= H. Beatty Chadwick =

American prisoner

H. Beatty Chadwick (born 1936) is the current American record holder for the longest time being held in civil contempt of court, having spent fourteen years in prison.

In 1992, Chadwick entered divorce proceedings with his wife, Barbara Chadwick. Chadwick claimed he had transferred $2.5 million to a debt in Gibraltar; however, in 1994, after the discovery that he had bought and redeemed three annuity contracts using $869,000 from Gibraltar, the Delaware County Court of Common Pleas ruled his transfers were fraudulent. Chadwick refused to follow the subsequent court orders and was arrested in 1995 on a bench warrant for contempt. During his arrest, he was also convicted of assault for resisting arrest.

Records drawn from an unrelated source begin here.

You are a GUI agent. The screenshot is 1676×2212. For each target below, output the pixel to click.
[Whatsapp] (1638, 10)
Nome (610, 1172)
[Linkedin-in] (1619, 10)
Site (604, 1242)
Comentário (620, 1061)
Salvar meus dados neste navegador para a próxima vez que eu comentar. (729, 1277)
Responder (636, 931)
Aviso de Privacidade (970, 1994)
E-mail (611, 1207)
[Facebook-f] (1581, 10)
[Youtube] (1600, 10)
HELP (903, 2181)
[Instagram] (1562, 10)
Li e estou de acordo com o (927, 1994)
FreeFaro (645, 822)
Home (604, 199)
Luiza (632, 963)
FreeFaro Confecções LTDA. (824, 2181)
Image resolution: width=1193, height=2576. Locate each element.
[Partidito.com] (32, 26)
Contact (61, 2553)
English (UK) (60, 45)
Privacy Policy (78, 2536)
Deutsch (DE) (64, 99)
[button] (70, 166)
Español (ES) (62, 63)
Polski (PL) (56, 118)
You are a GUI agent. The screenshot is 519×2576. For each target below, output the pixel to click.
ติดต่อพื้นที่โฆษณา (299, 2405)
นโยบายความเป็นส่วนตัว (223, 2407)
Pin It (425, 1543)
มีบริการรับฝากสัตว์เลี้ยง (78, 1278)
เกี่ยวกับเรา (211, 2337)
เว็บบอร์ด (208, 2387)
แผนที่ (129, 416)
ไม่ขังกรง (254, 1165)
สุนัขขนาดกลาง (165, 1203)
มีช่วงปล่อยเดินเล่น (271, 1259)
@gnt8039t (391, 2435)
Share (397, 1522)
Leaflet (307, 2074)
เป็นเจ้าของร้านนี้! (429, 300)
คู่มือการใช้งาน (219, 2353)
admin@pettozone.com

He was incarcerated until such time as he could present $2.5 million to the Delaware County Court in Pennsylvania. Chadwick maintained that the money was lost in bad investments and therefore he could not surrender money he did not possess.'

In 2005, due to his assault conviction, Chadwick was suspended from the practice of law for five years.

On July 10, 2009, Chadwick was ordered released from prison by Delaware County Judge Joseph Cronin, who determined his continued incarceration had lost its coercive effect and would not result in him surrendering the money.